La tangana organizada en el último minuto del partido de España ante Chile dio pie a varias interpretaciones. Después de lo mucho que se ha hablado sobre la hipotética división interna en el seno de la selección como consecuencia de la guerra de los clásicos, a determinados sectores le ha molestado que de repente los internacionales se comportaran como un equipo en las malas, cuando les hemos visto hacerlo repetidamente en las buenas, grandes partidos, estupendas victorias, y dos títulos de por medio. Una Eurocopa y un Mundial. Una pelea general entre integrantes de dos equipos en disputa no es edificante, nunca es una situación ideal, pero es muy natural en un deporte de contacto como el fútbol. Basta que un grupo de amigos se repartan en dos equipos diferentes para que en el transcurso de un partido de fútbol surjan roces. Esta es la causa, aunque también es verdad que a los jugadores profesionales les corresponde minimizar los efectos. De ahí que el seleccionador, Vicente del Bosque, la haya reprobado.
Sucede que tras una agresión a Iniesta reaccionó Arbeloa que después encontró la solidaridad de Busquets. De repente, los propios mecanismos del fútbol tumbaron la teoría del fin de la roja.
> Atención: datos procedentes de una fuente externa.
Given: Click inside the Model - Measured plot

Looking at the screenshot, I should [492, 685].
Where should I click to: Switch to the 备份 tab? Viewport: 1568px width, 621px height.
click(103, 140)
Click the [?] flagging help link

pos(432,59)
No se puede decir que una pelea consigue unir a los jugadores españoles, ese no puede ser el deseo de nadie, pero si vimos y es lo más normal que los jugadores españoles se defienden en bloque. Y en el trasfondo del asunto está la reacción chilena al penalti decretado en el último minuto, y la dureza exhibida cuando vieron que el partido se les escapaba de las manos. Los chilenos golpearon, futbolísticamente hablando, y los jugadores de España se defendieron, como lo que son, un equipo. ¿Dónde está el problema?